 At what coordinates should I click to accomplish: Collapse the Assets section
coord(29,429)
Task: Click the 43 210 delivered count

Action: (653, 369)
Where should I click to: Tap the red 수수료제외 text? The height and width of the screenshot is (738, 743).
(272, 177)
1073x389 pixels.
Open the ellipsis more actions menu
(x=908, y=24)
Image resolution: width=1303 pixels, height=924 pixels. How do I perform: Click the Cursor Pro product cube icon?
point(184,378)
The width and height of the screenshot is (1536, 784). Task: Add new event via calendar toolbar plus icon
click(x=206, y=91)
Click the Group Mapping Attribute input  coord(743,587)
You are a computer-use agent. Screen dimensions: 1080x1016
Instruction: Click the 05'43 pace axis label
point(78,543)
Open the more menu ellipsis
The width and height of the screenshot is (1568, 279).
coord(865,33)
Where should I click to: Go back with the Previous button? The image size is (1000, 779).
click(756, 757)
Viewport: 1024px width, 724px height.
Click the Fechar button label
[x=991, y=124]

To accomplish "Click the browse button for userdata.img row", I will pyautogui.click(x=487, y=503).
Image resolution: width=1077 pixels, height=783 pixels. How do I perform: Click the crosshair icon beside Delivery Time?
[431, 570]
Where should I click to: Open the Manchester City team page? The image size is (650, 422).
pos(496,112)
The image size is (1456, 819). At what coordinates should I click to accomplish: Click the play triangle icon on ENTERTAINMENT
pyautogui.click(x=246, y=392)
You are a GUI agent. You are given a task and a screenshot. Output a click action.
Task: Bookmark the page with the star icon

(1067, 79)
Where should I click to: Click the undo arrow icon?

+++

Retype the material above, character for character.

 At what coordinates should I click to accomplish: Collapse the Assets section
coord(29,429)
Task: Click the 43 210 delivered count

Action: (653, 369)
Where should I click to: Tap the red 수수료제외 text? The height and width of the screenshot is (738, 743).
(272, 177)
1073x389 pixels.
Open the ellipsis more actions menu
(x=908, y=24)
Image resolution: width=1303 pixels, height=924 pixels. How do I perform: Click the Cursor Pro product cube icon?
point(184,378)
The width and height of the screenshot is (1536, 784). Task: Add new event via calendar toolbar plus icon
click(x=206, y=91)
Click the Group Mapping Attribute input  coord(743,587)
You are a computer-use agent. Screen dimensions: 1080x1016
Instruction: Click the 05'43 pace axis label
point(78,543)
Open the more menu ellipsis
The width and height of the screenshot is (1568, 279).
coord(865,33)
Where should I click to: Go back with the Previous button? The image size is (1000, 779).
click(756, 757)
Viewport: 1024px width, 724px height.
Click the Fechar button label
[x=991, y=124]

To accomplish "Click the browse button for userdata.img row", I will pyautogui.click(x=487, y=503).
Image resolution: width=1077 pixels, height=783 pixels. How do I perform: Click the crosshair icon beside Delivery Time?
[431, 570]
Where should I click to: Open the Manchester City team page? The image size is (650, 422).
pos(496,112)
The image size is (1456, 819). At what coordinates should I click to accomplish: Click the play triangle icon on ENTERTAINMENT
pyautogui.click(x=246, y=392)
You are a GUI agent. You are given a task and a screenshot. Output a click action.
Task: Bookmark the page with the star icon

(1067, 79)
Where should I click to: Click the undo arrow icon?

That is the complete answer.